Les pirates in­for­ma­tiques trouvent souvent des commandes concrètes grâce à une procédure d’appel d’offres spéciale. Des en­tre­prises telles que Facebook, Google et Microsoft utilisent des pro­grammes de primes dans lesquels elles dé­fi­nis­sent pré­ci­sé­ment les con­di­tions et les exigences des cy­be­rat­taques et de la recherche de bugs et offrent aux pirates in­for­ma­tiques qui réus­sis­sent la pers­pec­tive de ré­com­penses fi­nan­cières parfois con­si­dé­rables pour les problèmes de sécurité qu’ils trouvent. Les pro­grammes de primes sont souvent menés en com­plé­ment des tests de pé­né­tra­tion.

Con­clu­sion : un service re­com­mandé mais qui nécessite une pré­pa­ra­tion ap­pro­fon­die

En ces temps de cy­ber­cri­mi­na­lité crois­sante, le hacking éthique est une stratégie de pré­ven­tion re­com­man­dée.
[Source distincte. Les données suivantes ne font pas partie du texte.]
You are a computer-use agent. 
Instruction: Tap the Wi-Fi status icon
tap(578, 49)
Des attaques ciblées et des tests de pé­né­tra­tion pratiques peuvent ma­ni­fes­te­ment optimiser la sécurité d’une in­fras­truc­ture in­for­ma­tique et ainsi prévenir le piratage à un stade précoce. Les clients du hacking éthique peuvent éviter le danger d’un aveu­gle­ment opé­ra­tion­nel, car les experts ex­té­rieurs abordent les piratages dif­fé­rem­ment, peuvent avoir des con­nais­sances spéciales et préa­lables dif­fé­rentes et une com­pré­hen­sion dif­fé­rente de la question.
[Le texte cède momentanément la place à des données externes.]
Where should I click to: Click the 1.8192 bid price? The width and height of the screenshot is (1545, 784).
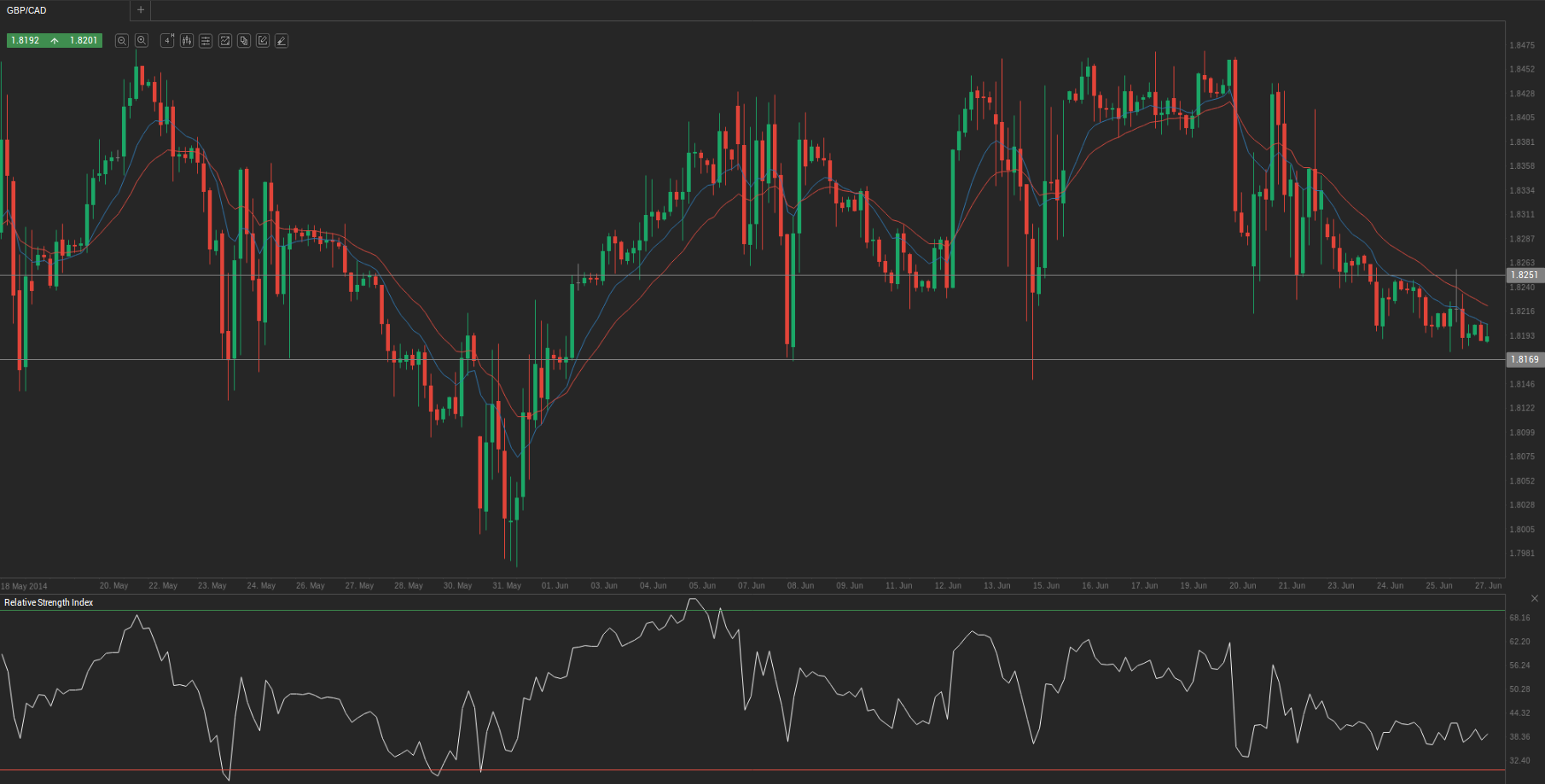pyautogui.click(x=26, y=41)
Les petites et moyennes en­tre­prises, en par­ti­cu­lier, peuvent avoir accès à un savoir-faire en matière de tech­no­lo­gie de la sécurité qui n’est pas dis­po­nible au sein de l’en­tre­prise. Cependant, les clients doivent toujours être cons­cients que le hacking éthique comporte des risques. Même si toutes les exigences d’un hacking « propre » sont res­pec­tées, des effets négatifs ne peuvent pas toujours être exclus d’emblée. Il peut arriver que les systèmes soient in­vo­lon­tai­re­ment affectés ou même qu’ils s’ef­fondrent.
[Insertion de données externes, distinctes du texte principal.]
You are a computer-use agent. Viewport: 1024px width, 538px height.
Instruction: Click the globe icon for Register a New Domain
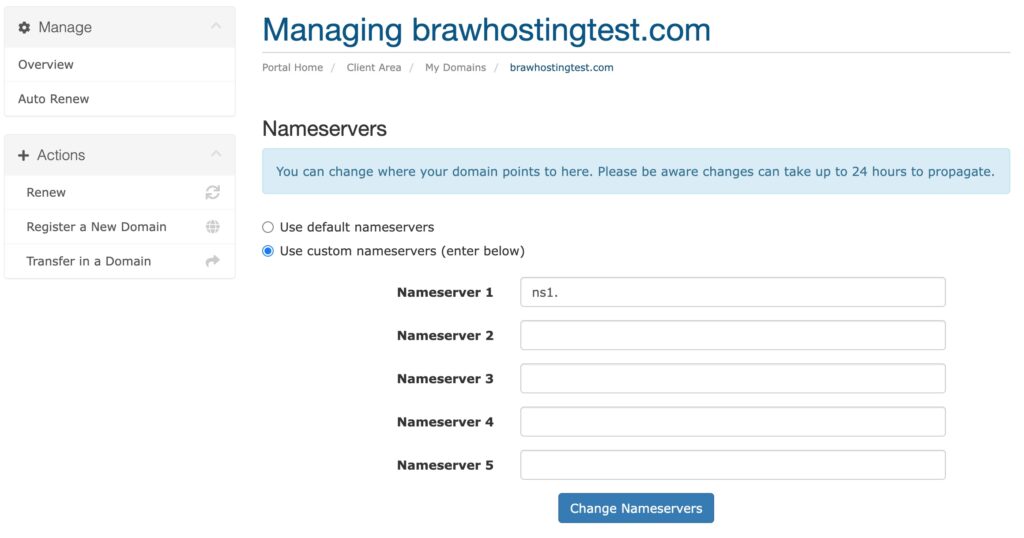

Les pirates in­for­ma­tiques peuvent également avoir accès à des données con­fi­den­tielles et privées de tiers. Le risque augmente si aucune condition de base et générale claire n’est définie ou si les piratages ne sont pas effectués avec com­pé­tence et soin. Avant d’être affectés à une mission, les pirates éthiques doivent donc être examinés de manière par­ti­cu­liè­re­ment ap­pro­fon­die et soig­neu­se­ment sé­lec­tion­nés sur la base d’une expertise avérée (par exemple un cer­ti­fi­cat).